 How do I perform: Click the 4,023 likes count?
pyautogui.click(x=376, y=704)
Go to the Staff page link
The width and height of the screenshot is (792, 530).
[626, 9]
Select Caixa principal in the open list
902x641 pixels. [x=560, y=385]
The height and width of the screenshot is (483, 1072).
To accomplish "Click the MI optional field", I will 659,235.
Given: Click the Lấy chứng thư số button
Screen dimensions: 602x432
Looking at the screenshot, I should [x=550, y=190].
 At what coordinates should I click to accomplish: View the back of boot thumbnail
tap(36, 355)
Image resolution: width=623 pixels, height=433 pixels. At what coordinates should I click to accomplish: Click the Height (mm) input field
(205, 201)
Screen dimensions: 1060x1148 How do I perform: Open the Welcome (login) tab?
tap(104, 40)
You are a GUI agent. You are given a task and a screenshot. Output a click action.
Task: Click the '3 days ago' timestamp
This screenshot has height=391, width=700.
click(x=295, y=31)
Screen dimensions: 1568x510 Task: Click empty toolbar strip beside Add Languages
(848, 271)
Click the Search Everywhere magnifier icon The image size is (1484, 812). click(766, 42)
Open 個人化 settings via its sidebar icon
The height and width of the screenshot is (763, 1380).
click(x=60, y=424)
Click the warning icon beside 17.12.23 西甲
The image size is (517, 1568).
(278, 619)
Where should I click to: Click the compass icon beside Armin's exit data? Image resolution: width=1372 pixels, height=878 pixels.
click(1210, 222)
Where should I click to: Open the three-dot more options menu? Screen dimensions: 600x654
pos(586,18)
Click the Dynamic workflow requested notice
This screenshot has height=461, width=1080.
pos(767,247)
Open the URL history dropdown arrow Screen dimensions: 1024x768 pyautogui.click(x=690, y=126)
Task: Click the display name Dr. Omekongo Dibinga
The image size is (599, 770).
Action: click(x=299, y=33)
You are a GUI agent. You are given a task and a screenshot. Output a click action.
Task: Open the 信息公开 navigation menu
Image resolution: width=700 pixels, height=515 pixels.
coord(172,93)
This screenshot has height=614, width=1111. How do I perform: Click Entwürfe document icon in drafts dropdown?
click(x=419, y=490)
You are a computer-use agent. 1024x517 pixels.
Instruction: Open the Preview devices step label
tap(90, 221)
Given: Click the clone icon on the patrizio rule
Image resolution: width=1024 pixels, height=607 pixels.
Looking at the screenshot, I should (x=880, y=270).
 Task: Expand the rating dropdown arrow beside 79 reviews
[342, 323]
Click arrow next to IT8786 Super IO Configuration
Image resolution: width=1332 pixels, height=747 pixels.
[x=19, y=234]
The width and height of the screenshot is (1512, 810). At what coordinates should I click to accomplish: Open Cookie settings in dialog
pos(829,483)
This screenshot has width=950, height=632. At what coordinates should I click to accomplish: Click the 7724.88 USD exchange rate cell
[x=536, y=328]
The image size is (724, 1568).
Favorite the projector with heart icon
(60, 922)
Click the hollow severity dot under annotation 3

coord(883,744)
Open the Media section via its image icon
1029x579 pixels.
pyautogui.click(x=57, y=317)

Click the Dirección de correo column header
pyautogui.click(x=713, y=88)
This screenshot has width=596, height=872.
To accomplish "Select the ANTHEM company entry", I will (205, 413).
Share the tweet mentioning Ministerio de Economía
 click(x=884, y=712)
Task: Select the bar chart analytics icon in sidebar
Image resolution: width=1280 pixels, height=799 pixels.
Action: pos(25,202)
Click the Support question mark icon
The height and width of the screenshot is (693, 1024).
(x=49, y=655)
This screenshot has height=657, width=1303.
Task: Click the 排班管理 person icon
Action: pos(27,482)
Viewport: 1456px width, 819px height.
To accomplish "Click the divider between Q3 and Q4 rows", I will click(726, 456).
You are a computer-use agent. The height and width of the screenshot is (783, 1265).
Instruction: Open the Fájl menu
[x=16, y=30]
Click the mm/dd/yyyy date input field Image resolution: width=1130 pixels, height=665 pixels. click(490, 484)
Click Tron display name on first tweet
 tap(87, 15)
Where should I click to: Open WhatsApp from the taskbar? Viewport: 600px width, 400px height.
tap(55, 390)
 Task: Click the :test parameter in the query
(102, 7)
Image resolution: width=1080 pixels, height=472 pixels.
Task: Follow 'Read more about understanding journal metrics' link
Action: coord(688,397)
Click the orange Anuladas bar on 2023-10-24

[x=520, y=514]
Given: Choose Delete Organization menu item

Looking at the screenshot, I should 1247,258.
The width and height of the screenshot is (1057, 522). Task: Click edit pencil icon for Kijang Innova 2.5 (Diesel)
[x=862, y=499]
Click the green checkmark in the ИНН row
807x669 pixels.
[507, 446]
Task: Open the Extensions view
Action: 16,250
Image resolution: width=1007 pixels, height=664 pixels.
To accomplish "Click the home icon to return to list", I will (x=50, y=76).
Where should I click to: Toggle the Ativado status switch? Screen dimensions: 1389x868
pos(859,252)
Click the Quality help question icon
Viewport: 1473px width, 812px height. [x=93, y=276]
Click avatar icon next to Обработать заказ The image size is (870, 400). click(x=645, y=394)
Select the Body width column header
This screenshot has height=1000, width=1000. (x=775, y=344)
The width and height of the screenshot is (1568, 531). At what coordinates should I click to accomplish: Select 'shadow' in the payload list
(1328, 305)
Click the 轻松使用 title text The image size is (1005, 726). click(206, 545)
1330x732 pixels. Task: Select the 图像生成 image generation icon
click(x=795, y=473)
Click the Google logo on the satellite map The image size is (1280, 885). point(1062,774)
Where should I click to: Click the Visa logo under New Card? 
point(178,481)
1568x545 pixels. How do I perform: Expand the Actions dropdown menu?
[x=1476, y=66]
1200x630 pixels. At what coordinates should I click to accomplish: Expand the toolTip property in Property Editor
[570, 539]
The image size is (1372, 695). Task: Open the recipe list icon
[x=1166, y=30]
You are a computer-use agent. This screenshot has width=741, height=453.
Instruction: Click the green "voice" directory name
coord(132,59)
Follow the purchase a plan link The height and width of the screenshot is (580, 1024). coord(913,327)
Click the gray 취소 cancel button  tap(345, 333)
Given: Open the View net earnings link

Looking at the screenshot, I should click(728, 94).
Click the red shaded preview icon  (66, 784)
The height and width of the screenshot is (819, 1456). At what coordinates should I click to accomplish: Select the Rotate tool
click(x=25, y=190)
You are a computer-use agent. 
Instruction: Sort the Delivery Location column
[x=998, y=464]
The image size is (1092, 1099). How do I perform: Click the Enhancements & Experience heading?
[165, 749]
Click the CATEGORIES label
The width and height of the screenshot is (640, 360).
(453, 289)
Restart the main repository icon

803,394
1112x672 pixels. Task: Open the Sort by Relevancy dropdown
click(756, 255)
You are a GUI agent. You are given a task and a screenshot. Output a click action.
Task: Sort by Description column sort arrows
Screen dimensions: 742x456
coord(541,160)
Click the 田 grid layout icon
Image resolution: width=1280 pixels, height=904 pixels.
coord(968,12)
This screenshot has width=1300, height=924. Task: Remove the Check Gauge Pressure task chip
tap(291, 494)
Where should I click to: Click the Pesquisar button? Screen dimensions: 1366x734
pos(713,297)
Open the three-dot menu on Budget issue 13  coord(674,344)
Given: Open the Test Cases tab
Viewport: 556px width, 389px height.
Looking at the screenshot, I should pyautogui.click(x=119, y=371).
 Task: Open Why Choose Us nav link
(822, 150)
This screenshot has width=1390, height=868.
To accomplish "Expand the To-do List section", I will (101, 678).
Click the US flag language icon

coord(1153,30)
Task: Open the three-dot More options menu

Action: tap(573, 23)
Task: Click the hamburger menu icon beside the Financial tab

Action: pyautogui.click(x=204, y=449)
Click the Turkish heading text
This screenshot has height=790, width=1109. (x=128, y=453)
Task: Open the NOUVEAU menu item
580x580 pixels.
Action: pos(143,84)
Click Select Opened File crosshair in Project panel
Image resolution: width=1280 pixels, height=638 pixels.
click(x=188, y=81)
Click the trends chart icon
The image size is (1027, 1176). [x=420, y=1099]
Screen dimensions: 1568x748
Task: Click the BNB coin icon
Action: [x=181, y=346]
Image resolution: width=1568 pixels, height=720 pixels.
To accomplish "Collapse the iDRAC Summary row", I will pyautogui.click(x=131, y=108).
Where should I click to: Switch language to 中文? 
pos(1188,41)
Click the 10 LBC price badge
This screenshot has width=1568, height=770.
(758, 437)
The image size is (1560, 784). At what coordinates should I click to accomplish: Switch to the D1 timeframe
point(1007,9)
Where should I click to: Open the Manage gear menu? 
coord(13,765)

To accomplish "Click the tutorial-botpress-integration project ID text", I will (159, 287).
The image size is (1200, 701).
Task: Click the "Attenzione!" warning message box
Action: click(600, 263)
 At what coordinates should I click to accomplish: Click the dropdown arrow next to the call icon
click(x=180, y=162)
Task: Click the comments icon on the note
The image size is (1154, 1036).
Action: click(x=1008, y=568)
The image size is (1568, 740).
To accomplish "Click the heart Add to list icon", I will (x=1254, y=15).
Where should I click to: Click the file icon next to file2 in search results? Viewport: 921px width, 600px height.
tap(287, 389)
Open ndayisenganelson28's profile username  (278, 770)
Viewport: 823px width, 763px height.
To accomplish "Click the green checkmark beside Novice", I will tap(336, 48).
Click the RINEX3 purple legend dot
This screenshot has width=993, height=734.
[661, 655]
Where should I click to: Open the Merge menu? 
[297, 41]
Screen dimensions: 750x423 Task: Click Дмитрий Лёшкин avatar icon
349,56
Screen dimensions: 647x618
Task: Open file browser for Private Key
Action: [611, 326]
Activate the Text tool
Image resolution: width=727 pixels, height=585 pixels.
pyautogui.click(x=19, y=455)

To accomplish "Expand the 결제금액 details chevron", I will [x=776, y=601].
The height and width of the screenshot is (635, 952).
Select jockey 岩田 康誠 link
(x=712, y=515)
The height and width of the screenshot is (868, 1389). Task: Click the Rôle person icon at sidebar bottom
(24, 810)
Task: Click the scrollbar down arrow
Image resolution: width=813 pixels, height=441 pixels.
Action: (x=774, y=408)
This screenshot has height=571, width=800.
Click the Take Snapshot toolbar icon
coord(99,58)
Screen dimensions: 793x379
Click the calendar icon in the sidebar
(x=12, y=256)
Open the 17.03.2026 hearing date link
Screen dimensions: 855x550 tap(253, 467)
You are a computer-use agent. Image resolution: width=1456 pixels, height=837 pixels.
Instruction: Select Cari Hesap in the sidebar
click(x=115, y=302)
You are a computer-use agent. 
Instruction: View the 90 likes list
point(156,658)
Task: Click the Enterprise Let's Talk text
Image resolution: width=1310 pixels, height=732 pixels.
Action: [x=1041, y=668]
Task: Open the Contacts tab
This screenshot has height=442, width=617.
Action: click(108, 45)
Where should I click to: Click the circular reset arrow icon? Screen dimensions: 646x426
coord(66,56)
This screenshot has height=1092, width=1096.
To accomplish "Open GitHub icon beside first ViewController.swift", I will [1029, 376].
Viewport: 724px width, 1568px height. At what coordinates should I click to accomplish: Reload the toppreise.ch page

What needs to be done:
Return each line from the material that includes the string "computer".

Task response:
You are a computer-use agent. 1024x517 pixels.
You are a computer-use agent. The height and width of the screenshot is (783, 1265).
You are a computer-use agent. This screenshot has width=741, height=453.
You are a computer-use agent. 
You are a computer-use agent. Image resolution: width=1456 pixels, height=837 pixels.
You are a computer-use agent. 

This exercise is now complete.